TEXT SHOWN:
------------------------------------
In particular, the rural development support, the so-called CAP’s second pillar, is set to be further trimmed by €7.5 billion in the last draft budget.
With so much at stake, farmers from across Europe turned up in force recently to protest against the proposed cuts to the main farming subsidies programme, blocking the streets of Brussels with tractors to demand a say in the sorely-needed and much lauded environmental transition.
CAP options
So, in the aftermath of a disappointing first attempt at securing a budget and under pressure with the deadline for the next MFF creeping up fast, the question is – what now for the CAP?
The first thing to be noted here is that the chances of wrapping up negotiations under the Croatian presidency are slim. Instead, the negotiations will be concluded under the German presidency.
Given this timeframe, the most likely scenario is now for some kind of transitional arrangements which carries over current scheme, with a spokesperson for the Presidency recently saying that there was “likely to be a transition period.”
This transition would bridge the gap between the current legal framework and the next CAP, and is likely to include temporary new schemes that would roll over the current agreements.
The most important consideration here is what would this look like and would mean for farmers.
The chances are that this transitional period would last in the region of 2 years, with the spokesperson saying that a two-year transitional period was favoured by member states, although “some still seem to prefer a one year duration, including the Commission.”
This transitional period was predicted by experienced socialist MEP Paolo de Castro, former CAP negotiator and group coordinator in the agriculture parliamentary committee, back in September 2019.
------------------------------------
DATASET RECORDS:
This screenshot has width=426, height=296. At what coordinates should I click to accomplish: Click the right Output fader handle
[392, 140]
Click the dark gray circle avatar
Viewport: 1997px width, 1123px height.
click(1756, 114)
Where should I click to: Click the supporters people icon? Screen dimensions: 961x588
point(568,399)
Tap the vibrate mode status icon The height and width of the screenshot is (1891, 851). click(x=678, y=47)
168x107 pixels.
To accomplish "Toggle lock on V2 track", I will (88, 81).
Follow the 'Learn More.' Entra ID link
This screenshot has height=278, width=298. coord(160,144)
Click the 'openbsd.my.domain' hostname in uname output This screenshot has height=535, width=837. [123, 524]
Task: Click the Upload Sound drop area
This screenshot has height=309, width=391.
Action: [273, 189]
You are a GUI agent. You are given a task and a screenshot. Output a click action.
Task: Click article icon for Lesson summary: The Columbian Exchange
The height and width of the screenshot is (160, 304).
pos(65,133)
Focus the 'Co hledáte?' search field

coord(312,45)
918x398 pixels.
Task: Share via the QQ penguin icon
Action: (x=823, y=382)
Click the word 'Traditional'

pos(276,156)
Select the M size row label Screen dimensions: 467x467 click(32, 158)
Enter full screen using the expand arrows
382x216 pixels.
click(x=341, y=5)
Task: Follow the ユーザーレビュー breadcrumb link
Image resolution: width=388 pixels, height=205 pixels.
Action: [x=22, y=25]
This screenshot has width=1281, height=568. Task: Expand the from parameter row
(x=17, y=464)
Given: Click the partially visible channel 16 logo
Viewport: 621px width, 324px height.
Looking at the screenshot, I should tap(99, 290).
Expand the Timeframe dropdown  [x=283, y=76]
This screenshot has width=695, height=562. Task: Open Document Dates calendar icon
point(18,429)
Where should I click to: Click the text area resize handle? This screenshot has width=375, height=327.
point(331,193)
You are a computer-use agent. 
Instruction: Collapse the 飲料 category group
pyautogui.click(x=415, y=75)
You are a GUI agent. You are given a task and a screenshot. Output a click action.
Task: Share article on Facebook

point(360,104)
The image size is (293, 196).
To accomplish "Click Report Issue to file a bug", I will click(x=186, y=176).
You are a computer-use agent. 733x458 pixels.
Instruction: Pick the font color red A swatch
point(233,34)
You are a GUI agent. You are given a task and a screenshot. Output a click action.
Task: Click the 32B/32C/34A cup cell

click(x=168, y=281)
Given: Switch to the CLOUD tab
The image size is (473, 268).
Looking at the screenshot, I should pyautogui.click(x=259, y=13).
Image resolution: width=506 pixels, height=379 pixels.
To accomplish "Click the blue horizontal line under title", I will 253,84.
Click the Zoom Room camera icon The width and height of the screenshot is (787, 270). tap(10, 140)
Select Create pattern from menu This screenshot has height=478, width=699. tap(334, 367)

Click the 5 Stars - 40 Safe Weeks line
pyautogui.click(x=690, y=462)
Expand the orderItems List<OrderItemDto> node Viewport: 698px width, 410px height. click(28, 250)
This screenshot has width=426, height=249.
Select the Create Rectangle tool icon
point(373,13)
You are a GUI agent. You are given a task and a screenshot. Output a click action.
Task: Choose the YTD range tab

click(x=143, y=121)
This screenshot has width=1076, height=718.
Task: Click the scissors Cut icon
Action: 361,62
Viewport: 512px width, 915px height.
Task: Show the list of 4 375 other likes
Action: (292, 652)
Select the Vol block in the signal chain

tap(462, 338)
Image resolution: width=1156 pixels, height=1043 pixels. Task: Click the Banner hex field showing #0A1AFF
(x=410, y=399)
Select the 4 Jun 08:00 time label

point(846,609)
------------------------------------
ACTIVITIES:
(1) Using the text about the CAP budget, answer each question:
(a) By how much is the rural development support set to be trimmed in the last draft budget?
(b) Under which presidency will the negotiations be concluded?
(c) Roughly how long would the transitional period likely last?
(2) Reproduce everything in the text about the CAP budget from "This transition would" down to "the current agreements.".
Work only from the text about the CAP budget.

ANSWERS TO THE EXERCISE:
(1)
(a) €7.5 billion
(b) The German presidency
(c) In the region of 2 years

(2)
This transition would bridge the gap between the current legal framework and the next CAP, and is likely to include temporary new schemes that would roll over the current agreements.